As wild populations dwindle, cats in zoos become an ever more critical component of conservation efforts, serving as ambassadors for their wild cousins, helping to educate and engage the public in conservation actions, providing an invaluable research resource to more readily study their behavior and physiology, and serving as an assurance population to protect against species extinction. However, the populations of cats in North American zoos are facing significant challenges that could compromise their contribution to conservation efforts.
“Long-term sustainability goals cannot be achieved with natural breeding alone,” said Vansandt. “The development of effective, efficient assisted reproductive technologies (ART) will be critical to ensure the viability of these populations. Semen banking and artificial insemination (AI) are the most readily applicable ARTs for management of felid populations, but differences in physiology necessitate fundamental research in each felid species before the potential of ART can be realized.”
The IMLS grant will fund the advancement of AI procedures and semen banking for the management of imperiled big cats in U.S. zoos. Grant funds will also be used to develop more efficient methods for AI and to increase the scientific capacity of the zoological community through advanced training in ART.

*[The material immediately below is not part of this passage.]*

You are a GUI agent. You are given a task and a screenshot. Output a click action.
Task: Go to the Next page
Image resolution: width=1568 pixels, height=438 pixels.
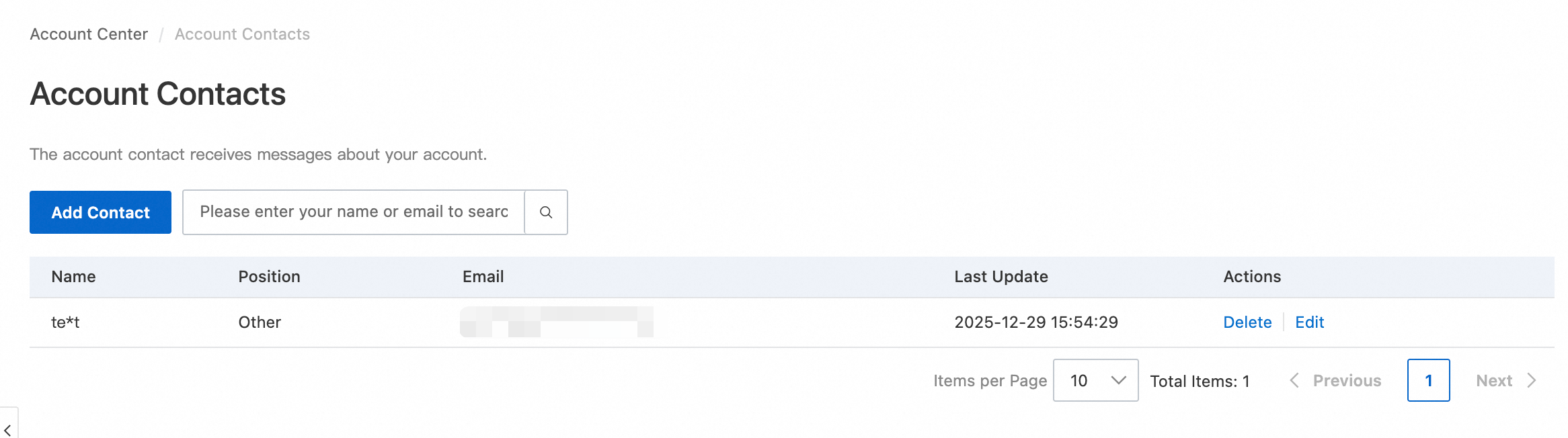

Despite the reproductive challenges faced by zoo populations and the need for ART, the Cincinnati Zoo is only one of 10 accredited zoos in the U.S. that have reproductive biologists on staff. Over the past 20 years, scientists at CREW have conducted multiple studies which have improved natural breeding success, advanced the use of ART for genetic management, and facilitated linkage of wild and zoo populations. The combined expertise of these accredited institutions is intended to significantly advance the understanding of reproductive biology in four species of cats and accelerate the development of effective ART protocols for their conservation.